What you need to do: Line by line, repeat all the material exactly as it appears.

Provided entries:
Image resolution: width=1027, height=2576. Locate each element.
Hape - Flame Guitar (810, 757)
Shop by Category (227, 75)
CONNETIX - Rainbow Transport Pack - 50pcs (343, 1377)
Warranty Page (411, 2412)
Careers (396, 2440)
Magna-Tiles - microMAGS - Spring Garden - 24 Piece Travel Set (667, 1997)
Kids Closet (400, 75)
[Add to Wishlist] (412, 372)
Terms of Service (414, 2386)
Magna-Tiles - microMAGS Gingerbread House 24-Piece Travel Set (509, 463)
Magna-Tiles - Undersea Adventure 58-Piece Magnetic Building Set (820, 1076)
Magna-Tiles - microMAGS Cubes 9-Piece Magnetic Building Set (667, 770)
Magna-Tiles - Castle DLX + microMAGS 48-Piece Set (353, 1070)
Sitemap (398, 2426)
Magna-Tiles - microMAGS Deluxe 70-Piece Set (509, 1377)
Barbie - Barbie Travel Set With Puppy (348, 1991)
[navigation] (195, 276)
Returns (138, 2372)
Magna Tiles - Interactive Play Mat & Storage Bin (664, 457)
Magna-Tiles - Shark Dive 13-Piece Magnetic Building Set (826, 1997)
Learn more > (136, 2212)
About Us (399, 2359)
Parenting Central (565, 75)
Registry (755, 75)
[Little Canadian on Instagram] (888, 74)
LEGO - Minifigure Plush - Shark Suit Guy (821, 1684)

Task response:
Image resolution: width=1027, height=2576. Locate each element.
Hape - Flame Guitar (810, 757)
Shop by Category (227, 75)
CONNETIX - Rainbow Transport Pack - 50pcs (343, 1377)
Warranty Page (411, 2412)
Careers (396, 2440)
Magna-Tiles - microMAGS - Spring Garden - 24 Piece Travel Set (667, 1997)
Kids Closet (400, 75)
[Add to Wishlist] (412, 372)
Terms of Service (414, 2386)
Magna-Tiles - microMAGS Gingerbread House 24-Piece Travel Set (509, 463)
Magna-Tiles - Undersea Adventure 58-Piece Magnetic Building Set (820, 1076)
Magna-Tiles - microMAGS Cubes 9-Piece Magnetic Building Set (667, 770)
Magna-Tiles - Castle DLX + microMAGS 48-Piece Set (353, 1070)
Sitemap (398, 2426)
Magna-Tiles - microMAGS Deluxe 70-Piece Set (509, 1377)
Barbie - Barbie Travel Set With Puppy (348, 1991)
[navigation] (195, 276)
Returns (138, 2372)
Magna Tiles - Interactive Play Mat & Storage Bin (664, 457)
Magna-Tiles - Shark Dive 13-Piece Magnetic Building Set (826, 1997)
Learn more > (136, 2212)
About Us (399, 2359)
Parenting Central (565, 75)
Registry (755, 75)
[Little Canadian on Instagram] (888, 74)
LEGO - Minifigure Plush - Shark Suit Guy (821, 1684)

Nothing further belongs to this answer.